Pourquoi l'acquisition par la collectivité locale pose-t-elle des
problèmes ? Il y a trois types de problèmes. Le premier
problème est le coût. Les élus qui financent ces
acquisitions au budget des collectivités locales vont trouver cela cher
pour installer, en passant un bail à long terme, un agriculteur. C'est
coûteux et c'est tout bénéfice pour l'agriculteur.
Deuxième objection : à chaque acquisition, cela entraîne
des problèmes politiques avec les agriculteurs qui pensent que c'est la
municipalisation des terres. Troisième objection : économique.
Les collectivités locales interviennent avec l'argent des contribuables
pour préserver des espaces agricoles, pour faire de l'aménagement
du territoire. Ce faisant, elles donnent une subvention économique
importante aux fermiers qu'elles installent sur leurs terres. Il y a donc un
problème dans l'objet de la dépense publique qui ne sert pas
seulement à l'aménagement du territoire.
Pour répondre à ces trois objections, les analystes ont
analysé la servitude non aedificandi.

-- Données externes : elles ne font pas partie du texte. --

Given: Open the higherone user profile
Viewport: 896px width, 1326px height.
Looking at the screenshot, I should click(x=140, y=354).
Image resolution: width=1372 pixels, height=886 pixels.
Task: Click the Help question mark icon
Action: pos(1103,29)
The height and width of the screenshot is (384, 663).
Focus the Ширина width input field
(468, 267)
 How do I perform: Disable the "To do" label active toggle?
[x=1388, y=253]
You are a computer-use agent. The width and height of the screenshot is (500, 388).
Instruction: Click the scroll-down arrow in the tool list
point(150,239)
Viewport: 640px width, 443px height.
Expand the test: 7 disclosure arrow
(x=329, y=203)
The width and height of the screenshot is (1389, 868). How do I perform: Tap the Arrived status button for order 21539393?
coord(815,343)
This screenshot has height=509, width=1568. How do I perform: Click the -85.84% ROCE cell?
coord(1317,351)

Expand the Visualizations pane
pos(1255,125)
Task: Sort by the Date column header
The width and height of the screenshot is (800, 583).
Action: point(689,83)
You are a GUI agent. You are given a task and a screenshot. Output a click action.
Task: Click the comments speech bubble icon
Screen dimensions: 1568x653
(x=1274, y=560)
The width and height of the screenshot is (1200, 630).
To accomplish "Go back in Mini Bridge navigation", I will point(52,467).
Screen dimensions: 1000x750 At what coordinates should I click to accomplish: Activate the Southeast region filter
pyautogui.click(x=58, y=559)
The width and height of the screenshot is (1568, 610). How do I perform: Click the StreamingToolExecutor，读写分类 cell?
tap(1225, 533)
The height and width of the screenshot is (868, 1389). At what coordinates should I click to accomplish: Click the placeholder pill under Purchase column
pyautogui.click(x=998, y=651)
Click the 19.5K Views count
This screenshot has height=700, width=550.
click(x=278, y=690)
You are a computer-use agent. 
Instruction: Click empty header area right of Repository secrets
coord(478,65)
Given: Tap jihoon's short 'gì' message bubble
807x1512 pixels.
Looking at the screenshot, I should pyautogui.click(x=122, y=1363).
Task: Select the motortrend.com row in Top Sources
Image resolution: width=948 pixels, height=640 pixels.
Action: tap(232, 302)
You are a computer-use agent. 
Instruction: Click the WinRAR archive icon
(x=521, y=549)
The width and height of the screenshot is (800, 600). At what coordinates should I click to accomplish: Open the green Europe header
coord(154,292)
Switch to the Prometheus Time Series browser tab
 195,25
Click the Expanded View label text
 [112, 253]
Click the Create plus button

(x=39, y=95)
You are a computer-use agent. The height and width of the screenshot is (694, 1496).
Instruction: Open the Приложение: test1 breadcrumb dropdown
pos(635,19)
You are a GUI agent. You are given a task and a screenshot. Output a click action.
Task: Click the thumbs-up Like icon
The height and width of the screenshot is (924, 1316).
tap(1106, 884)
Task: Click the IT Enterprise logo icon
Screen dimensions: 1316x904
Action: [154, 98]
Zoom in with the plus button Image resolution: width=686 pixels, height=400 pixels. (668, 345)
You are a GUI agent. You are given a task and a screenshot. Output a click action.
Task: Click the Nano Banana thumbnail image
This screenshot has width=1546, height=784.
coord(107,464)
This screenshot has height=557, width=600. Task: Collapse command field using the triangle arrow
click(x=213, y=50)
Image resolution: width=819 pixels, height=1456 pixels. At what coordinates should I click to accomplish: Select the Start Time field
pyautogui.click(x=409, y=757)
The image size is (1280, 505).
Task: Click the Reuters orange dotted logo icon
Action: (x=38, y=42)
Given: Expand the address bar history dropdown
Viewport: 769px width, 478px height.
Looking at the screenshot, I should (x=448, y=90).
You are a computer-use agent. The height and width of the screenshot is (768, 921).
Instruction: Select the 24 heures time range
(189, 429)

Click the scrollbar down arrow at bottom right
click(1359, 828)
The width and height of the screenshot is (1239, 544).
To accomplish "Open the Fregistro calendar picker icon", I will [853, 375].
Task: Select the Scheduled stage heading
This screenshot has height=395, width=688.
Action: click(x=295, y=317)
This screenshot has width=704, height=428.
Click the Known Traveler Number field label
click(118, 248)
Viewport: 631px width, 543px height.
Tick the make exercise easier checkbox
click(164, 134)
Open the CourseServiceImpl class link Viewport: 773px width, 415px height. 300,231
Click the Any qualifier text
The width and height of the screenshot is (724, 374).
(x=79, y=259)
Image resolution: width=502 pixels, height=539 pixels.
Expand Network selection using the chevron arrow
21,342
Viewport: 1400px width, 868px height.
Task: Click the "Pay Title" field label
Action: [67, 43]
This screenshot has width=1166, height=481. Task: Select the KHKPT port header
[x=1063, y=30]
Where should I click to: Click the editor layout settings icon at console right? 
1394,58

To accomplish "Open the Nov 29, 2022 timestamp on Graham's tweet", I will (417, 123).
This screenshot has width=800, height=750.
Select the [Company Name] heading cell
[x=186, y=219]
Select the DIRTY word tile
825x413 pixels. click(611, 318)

Nous avons dans le Code civil une
disposition qui dit qu'il peut y avoir un propriétaire qui
possède un fonds dominant, qui impose une servitude sur un fond
dominé. C'est l'histoire du château, d'un parc autour, des terres,
tout cela doit rester en l'état. Les héritiers vendent les terres
mais avec une servitude. Ce n'est pas une situation facilement reproductible.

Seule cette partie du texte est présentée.